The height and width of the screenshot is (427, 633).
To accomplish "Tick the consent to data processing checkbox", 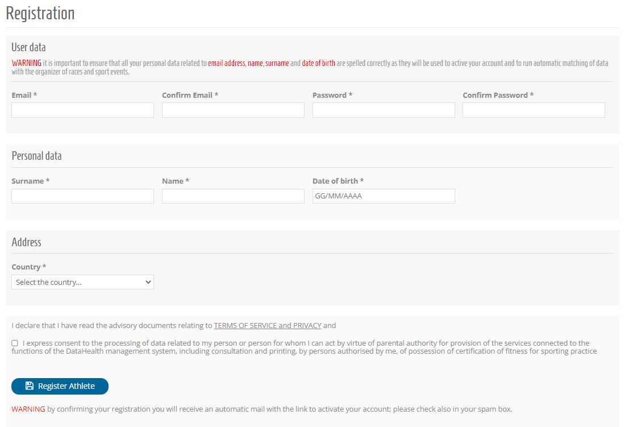I will click(14, 342).
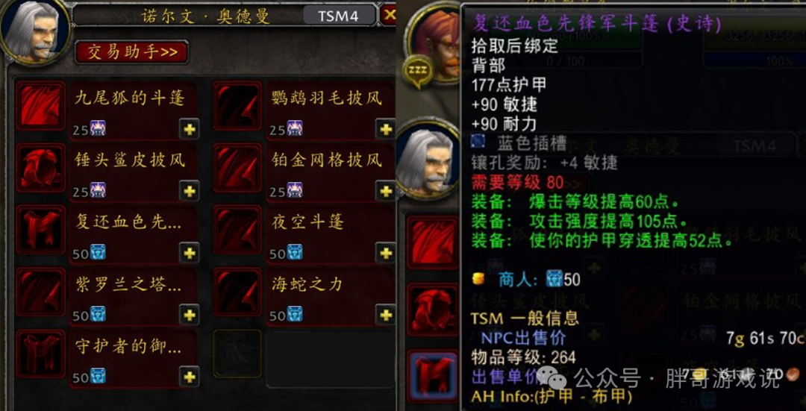Click plus button beside 夜空斗篷

pos(386,253)
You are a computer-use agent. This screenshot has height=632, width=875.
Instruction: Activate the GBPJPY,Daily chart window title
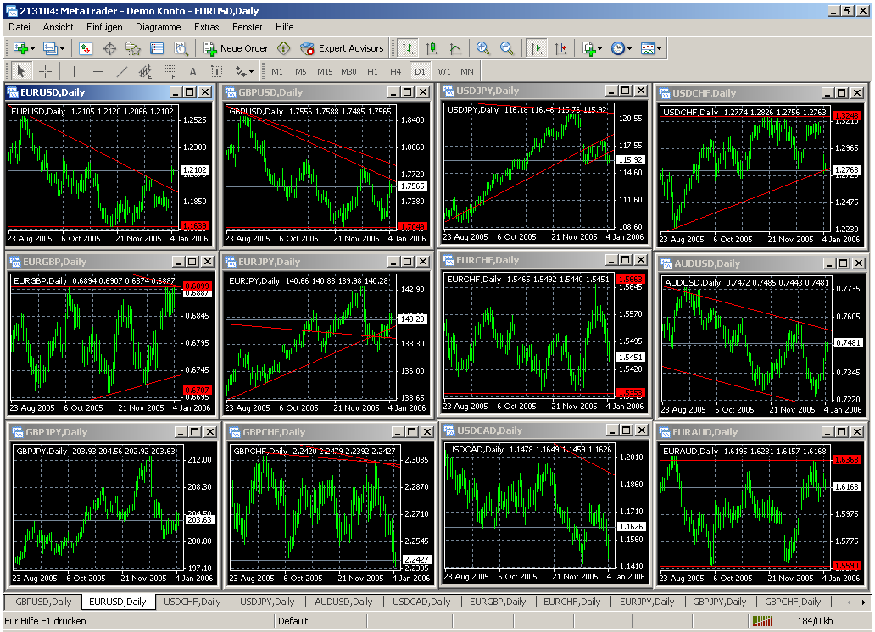click(x=57, y=432)
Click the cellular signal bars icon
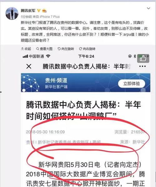Viewport: 156px width, 187px height. click(x=25, y=56)
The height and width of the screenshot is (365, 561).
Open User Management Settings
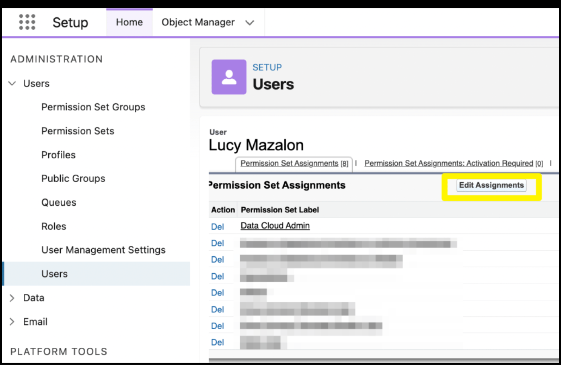[x=103, y=250]
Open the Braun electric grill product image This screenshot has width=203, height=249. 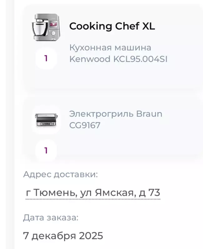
----------------------------------------
* _TRY IT_
Begin at the line with "Open User Management Settings" and retype exactly every line through the last one of the entries above, both included, and nothing more; pictures stay out.

* _TASK RESULT_
Open User Management Settings
[x=103, y=250]
Open the Braun electric grill product image This screenshot has width=203, height=249. 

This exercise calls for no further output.